Even after 30 years, and despite the belittling by the Hunts, a billion dollars is still a great deal of money, and one asks oneself why anyone would pay $1 billion for a company that may be excellent, and has $150 million cash, but that will have sales next year of $160-200 million at best.

Well, if Dell, HP, IBM, Cisco, Juniper, or any other company enters the race and wants Radware, it will have to pay $1 billion, and that will still be cheap compared with the sales multiples the market currently gives competitors to Radware like F5 and Citrix, or a company in a tangential field such as Riverbed.

As we wait tensely for the result of the negotiations for the sale of Radware, we can place bets on which other Israeli companies in hot fields could be acquisition targets for the technology giants.

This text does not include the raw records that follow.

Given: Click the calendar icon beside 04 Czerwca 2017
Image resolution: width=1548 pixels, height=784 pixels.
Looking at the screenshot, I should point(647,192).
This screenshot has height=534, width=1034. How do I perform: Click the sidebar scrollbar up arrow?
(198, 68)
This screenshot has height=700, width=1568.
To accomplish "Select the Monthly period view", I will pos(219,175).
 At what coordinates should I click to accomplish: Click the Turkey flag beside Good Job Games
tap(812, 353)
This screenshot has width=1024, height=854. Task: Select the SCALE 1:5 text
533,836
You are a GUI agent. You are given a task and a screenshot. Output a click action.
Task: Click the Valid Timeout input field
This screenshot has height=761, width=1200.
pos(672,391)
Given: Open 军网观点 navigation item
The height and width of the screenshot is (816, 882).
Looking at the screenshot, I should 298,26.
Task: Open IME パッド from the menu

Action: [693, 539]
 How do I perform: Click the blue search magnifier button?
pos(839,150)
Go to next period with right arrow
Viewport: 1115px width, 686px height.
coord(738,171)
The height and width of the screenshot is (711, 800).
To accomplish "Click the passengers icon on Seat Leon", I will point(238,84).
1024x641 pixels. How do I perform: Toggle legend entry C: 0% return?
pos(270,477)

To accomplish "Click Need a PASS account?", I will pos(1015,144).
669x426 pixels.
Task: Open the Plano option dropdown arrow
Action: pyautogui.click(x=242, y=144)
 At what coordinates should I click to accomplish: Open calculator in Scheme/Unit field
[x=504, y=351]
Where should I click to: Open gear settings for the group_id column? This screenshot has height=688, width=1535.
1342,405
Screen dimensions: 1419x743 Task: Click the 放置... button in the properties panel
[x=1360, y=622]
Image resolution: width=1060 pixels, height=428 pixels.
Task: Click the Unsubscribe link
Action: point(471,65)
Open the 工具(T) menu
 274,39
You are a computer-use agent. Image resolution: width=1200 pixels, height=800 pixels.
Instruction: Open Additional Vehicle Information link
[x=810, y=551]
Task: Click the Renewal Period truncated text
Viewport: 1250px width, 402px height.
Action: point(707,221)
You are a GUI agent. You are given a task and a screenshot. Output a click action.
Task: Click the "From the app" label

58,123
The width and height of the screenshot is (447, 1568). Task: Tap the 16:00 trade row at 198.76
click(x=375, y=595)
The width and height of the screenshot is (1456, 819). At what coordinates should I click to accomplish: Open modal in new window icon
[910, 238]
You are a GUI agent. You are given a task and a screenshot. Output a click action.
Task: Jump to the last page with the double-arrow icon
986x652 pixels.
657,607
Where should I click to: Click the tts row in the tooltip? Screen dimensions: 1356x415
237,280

One company that springs to mind is Mellanox Technologies Ltd. (Nasdaq:MLNX; TASE:MLNX). This is because of its size (annual sales comparable to those of Radware), because of its large reserves of cash (more than $230 million), but mainly because it is in the hot niches of data storage centers and cloud computing, with unique solutions for high-speed connectivity and low delay.

On the other hand, I see only slim chances that Mellanox co-founder and CEO Eyal Waldman will sell the company. Anyone who has heard him over the past year has heard about a company that in the long term - by itself and through acquisitions - will reach annual sales of over $1 billion.

Roy Zisapel probably thought like Waldman a decade ago, and perhaps the miserable time Radware had on the capital market in the crisis years have now made him hit the ejector button, while he's at the top.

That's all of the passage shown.